2008-01-29 11:05:14 AM  
"Nancy, is that you? How did you get under...(ZZZIIIIPPPP) oh, oh yes, OK, that's a girl..."
2008-01-29 11:06:16 AM  
Hey Condi, how about that blow job in the Oval Office after this is over?"
2008-01-29 11:07:31 AM  
Remember that drive from Wortsborough? (snapping his fingers) I was spotting those raccoons.

Hey look a dime.
2008-01-29 11:09:36 AM  
"I'm Georgy the sailor man,
I'm a rich ass American,
It don't matter what I say,
no one listens anyway,
I'm Georgy the sailor man."
2008-01-29 11:10:42 AM  
"I want all Americans to have a job and to.... How you doin' sexy cutie."
2008-01-29 11:10:51 AM  
2008-01-29 11:11:43 AM  
Psst.. is that dick still sitting behind me?
2008-01-29 11:12:22 AM  
Madam Mayor, Mr. Speaker... His Holiness the Pope, the King of Norway.. and our other honored guests ..... {zip}
2008-01-29 11:14:06 AM  
"If I squint just right, Henry Kissinger looks just like mom"
2008-01-29 11:14:20 AM  
You know, it's all fun and games until somebody loses an eye!
2008-01-29 11:20:47 AM  
"Who farted, y'all?"
2008-01-29 11:21:19 AM  
"... there's no place like home. There's no place like home.
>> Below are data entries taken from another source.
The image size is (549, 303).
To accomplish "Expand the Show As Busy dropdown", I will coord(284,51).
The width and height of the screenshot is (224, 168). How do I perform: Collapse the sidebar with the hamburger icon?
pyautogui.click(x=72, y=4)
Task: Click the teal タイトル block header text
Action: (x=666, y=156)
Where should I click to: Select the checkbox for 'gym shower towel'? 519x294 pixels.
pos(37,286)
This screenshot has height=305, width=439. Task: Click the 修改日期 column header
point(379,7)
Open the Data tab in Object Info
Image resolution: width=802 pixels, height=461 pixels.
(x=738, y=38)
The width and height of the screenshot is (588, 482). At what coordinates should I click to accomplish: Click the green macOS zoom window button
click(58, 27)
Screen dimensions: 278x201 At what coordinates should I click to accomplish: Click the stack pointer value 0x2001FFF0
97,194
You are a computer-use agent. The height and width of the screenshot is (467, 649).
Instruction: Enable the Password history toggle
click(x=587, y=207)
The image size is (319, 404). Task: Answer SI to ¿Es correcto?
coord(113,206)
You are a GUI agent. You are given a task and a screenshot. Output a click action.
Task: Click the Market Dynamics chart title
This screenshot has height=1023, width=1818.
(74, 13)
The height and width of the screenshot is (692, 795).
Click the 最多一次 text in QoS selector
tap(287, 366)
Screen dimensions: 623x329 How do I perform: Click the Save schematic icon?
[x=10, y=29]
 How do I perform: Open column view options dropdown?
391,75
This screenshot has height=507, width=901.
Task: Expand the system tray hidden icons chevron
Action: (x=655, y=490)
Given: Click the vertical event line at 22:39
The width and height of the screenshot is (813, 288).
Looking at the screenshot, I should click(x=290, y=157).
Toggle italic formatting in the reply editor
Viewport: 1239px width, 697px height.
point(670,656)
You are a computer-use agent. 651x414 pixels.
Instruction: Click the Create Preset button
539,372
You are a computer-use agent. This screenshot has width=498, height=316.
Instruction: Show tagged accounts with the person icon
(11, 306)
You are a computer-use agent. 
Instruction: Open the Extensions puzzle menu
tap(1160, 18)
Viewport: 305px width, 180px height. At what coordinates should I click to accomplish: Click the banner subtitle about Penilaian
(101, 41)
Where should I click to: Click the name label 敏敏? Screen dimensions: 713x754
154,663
Damn, didn't work, again."
2008-01-29 11:21:23 AM  
President Bush is seen here in one of his last photos, apparently trying to show his discontent with his VP by making his face slant in the opposite direction as Cheney.
2008-01-29 11:22:39 AM  
After a long night watching Police Academy movies, Dick decided to re-enact the "BJ hooker in the podium" gag...
2008-01-29 11:25:01 AM  
Fark off, America! I got away with ALL of it. (wink)
2008-01-29 11:26:28 AM  
Applause meter guy’s manager: OK, he just winked. Quick, queue the applause sign
2008-01-29 11:26:52 AM  
They keep saying you can see a unicorn jumping over a spaceship if you try to look past the picture. What the hell do they mean "look past the picture"?
2008-01-29 11:31:38 AM  
In an Executive Order to be released following this speech, I will declare the pronunciation of "Nuclear" to be "Noo-ku-lar". Part two of the Executive Order will declare that you will get over it.
2008-01-29 11:32:13 AM  
"Excuse me, I need to use the restroom......................Thank you."
2008-01-29 11:33:19 AM

Hey Moe! Nyuk, Nyuk!

2008-01-29 11:39:43 AM  
I just left a little present the next President.